The first officer radios the name and details of the scene back to the station. A little while later they respond and inform him that Michael Sorrows recently left a hospital against medical advice, and before he could be questioned for a possible suicide attempt. Well that would certainly explain the situation, the officer thought.
Not a minute after the station responded, the radio crackles back to life. This time it is one of the other officers on the scene. “I’ve got another body on the roof.  A young woman.”

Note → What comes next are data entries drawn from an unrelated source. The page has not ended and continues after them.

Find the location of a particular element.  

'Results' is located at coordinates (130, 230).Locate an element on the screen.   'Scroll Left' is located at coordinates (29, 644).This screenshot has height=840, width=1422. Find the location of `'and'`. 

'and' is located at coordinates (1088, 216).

            Maybe it was the stress from being understaffed at work… yet again. Maybe it was the frustration from sitting in traffic for forty-five minutes to go two miles to her exit because some idiot flipped his car after cutting off a semi-truck. Pick a fight with a semi, and the semi is going to win. Then again, maybe she had just grown complacent in her indifference toward other people. Whatever the reason, the didn’t think much of it, when she accused the old lady of breaking into her car, and she didn’t give much credence to her story of an honest mistake, and the same model and color, and blah, blah, blah. She was obviously another homeless bum, trying to make a quick buck off of whatever she could pawn. And she certainly didn’t expect to see the old woman standing in front of her house that night when she glanced out her window.

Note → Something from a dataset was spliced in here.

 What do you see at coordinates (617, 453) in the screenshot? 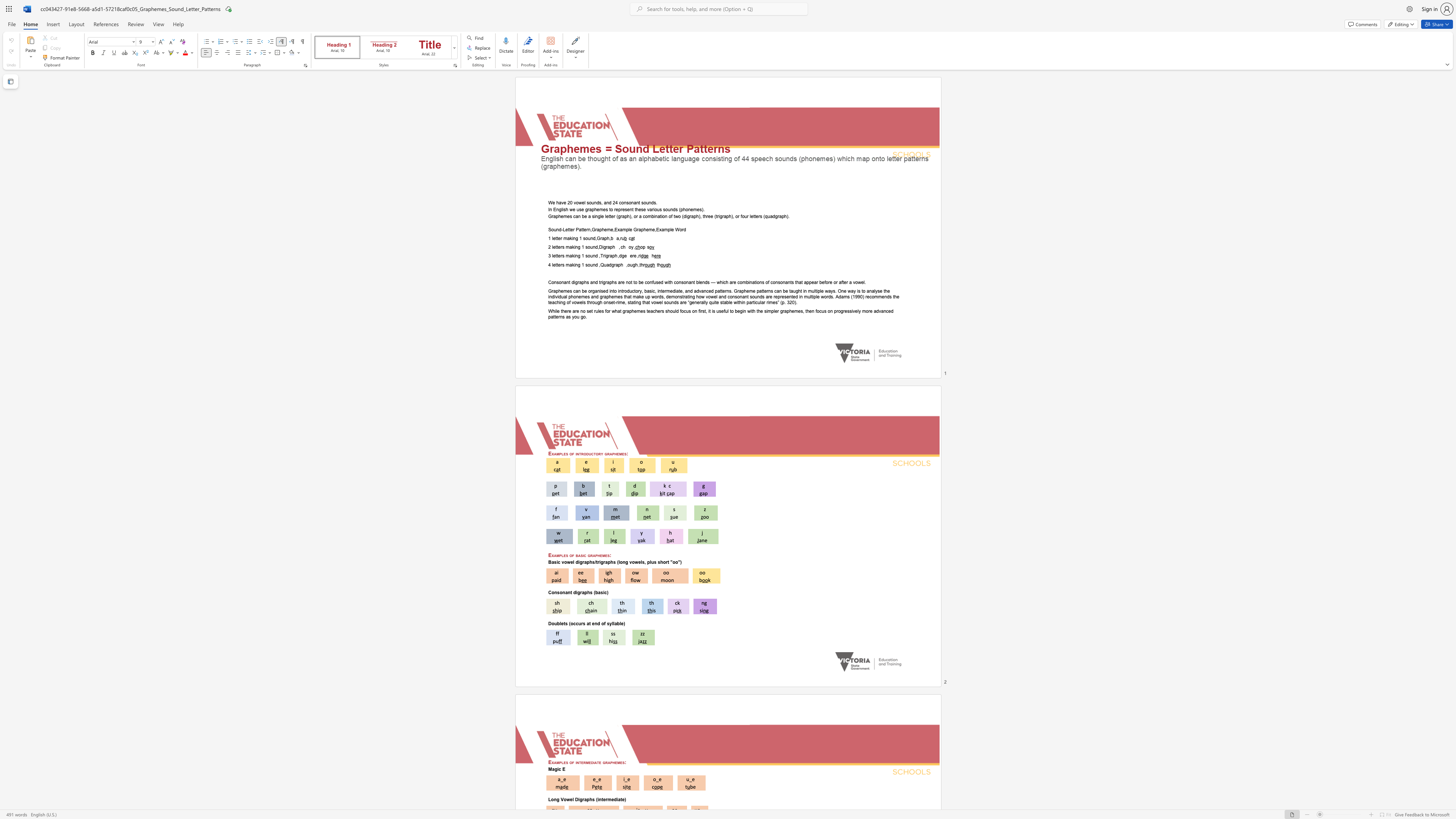
I see `the subset text "emes" within the text "Examples of introductory graphemes:"` at bounding box center [617, 453].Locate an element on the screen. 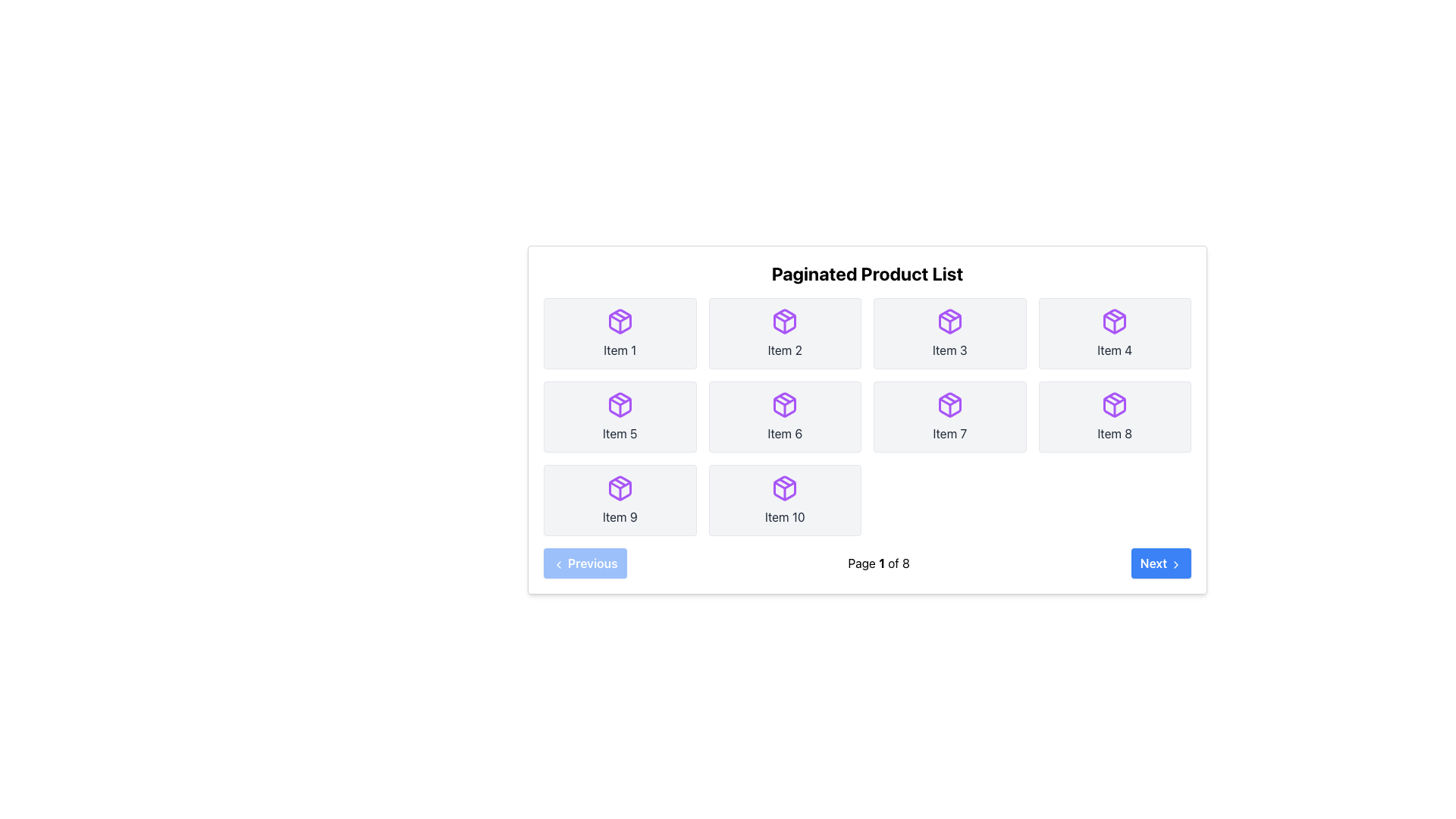 The image size is (1456, 819). the purple SVG icon representing a package, located above the text 'Item 10' in the card positioned in the second row, fourth column of the product list is located at coordinates (785, 488).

Frightened by the unexpected sight, and worried she’ll try to break in, the woman quickly checks to see if all of the doors are locked. With her phone ready to call the police if the lady steps foot on her property she goes back to the window to keep an eye on her. But when she looks out, the woman is gone. She checks the back windows, but the yard is empty. Maybe she left, she thinks to herself.
“You would be so lucky,” a voice from behind her cackles.
The woman turns around to see the old lady standing in her kitchen. “How did you get in here?” she asks.
“Child,” the old woman croaks, “you couldn’t even imagine the things I am capable of. But fear not, I am not going to hurt you.”
“I’m sorry if I offended you earlier,” the woman tries to explain. “It was an honest mistake. Anyone would have thought the same thing in my position.”
“You did not believe me, so tell me why I should believe you.”
“I’m sorry. Please, just take whatever you want and leave me alone.”
“You lack trust. Even now, you distrust me. Even after I assured you I would not hurt you. Let me assure you, it will be your own undoing if you do not learn to trust in others.”
“Okay, okay. I trust you. Now please, just go.”
“Your fate is in your own hands, dear, as well as those of this man.” The old woman waves a hand and the visage of a man appears.
“Who is that? And what does he have to do with me?”
“Your lives are now connected, and you will have to trust in him as you do in yourself. His fate is your own. If he lives, you live. But if he dies, you die. Can you trust your life to another?”
“Wait, I don’t understand.”
“Yes you do. Trust in him and you will have nothing to fear.”
“But,” the woman starts, but the old lady is gone. She stands there for quite some time, alone in the kitchen staring at the now absent face of the man she must trust, and thus begins the first of many sleepless nights to come. Who is this man? She must know. She must find him.